Newron Pharmaceuticals SpA, a research and development company focused on central nervous system (CNS) and pain therapies, reports that it has completed its initial series of meetings with European health authorities relating to the results of the preclinical, CMC, and clinical studies to support registration of safinamide as add-on therapy for the treatment of both early (non-fluctuating) and advanced (fluctuating) patients with idiopathic Parkinson’s disease (PD). Safinamide is being developed by Newron and its partners Zambon Pharma S.p.A. and Meiji Seika Pharma Co. Ltd.

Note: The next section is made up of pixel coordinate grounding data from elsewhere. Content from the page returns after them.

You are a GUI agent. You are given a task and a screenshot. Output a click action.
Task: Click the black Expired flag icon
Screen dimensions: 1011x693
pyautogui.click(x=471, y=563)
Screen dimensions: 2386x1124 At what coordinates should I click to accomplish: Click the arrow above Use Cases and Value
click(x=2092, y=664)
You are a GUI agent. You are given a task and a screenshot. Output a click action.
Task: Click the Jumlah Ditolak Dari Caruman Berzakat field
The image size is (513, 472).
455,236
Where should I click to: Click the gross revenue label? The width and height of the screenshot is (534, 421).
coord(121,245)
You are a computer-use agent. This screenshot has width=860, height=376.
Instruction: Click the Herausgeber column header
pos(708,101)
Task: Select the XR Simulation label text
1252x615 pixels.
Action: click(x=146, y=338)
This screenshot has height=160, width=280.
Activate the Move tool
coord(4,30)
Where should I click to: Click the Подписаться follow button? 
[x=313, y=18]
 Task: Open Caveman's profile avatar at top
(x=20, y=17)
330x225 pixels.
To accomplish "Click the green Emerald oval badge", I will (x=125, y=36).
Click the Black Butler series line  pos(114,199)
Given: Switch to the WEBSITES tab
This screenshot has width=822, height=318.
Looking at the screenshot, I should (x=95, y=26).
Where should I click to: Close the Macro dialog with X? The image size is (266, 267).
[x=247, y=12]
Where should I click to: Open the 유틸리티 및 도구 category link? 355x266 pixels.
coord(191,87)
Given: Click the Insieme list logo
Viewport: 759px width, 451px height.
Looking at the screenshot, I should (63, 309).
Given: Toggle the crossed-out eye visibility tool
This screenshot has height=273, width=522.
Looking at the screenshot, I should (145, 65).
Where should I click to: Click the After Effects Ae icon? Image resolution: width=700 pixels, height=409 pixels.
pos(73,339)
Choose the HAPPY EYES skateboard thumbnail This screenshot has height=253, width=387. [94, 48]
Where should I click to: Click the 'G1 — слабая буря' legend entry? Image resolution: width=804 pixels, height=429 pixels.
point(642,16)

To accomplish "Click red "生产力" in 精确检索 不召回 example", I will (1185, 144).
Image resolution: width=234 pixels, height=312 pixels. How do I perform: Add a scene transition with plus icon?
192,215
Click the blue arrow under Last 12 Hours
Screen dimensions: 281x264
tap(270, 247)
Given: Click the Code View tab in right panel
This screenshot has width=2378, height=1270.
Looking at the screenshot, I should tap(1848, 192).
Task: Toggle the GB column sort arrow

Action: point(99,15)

The health authorities agreed with the adequacy of the safinamide program for preclinical toxicology, CMC, DMPK, and the size of the clinical safety data base that will be part of the submission. In addition, they provided feedback on the results of the studies demonstrating statistically significant efficacy of safinamide as add-on therapy in patients taking a stable dose of a single dopamine agonist in early PD patients, as measured by the UPDRS Part III (primary efficacy measure), and on motor fluctuations (measured by ON time; primary efficacy measure) in patients with advanced PD on levodopa and other PD treatments. Based on this feedback, Newron will proceed to meet with additional European health authorities, EMA and FDA to discuss its plans for global regulatory submission currently expected in second half of 2013.
The efficacy and safety of safinamide as add-on to a stable dose of a single dopamine agonist was evaluated in patients with early PD in three placebo-controlled studies (009, 015, MOTION), while its therapeutic benefits as add-on to levodopa and other PD treatments in patients with advanced PD were studied in two placebo-controlled studies (016, SETTLE). The presentation of the results of the recently completed MOTION and SETTLE studies has been scheduled for the 2013 AAN Annual Meeting, San Diego, USA, March 16-23, 2013.
Date: November 14, 2012
Source: Newron Pharmaceuticals SpA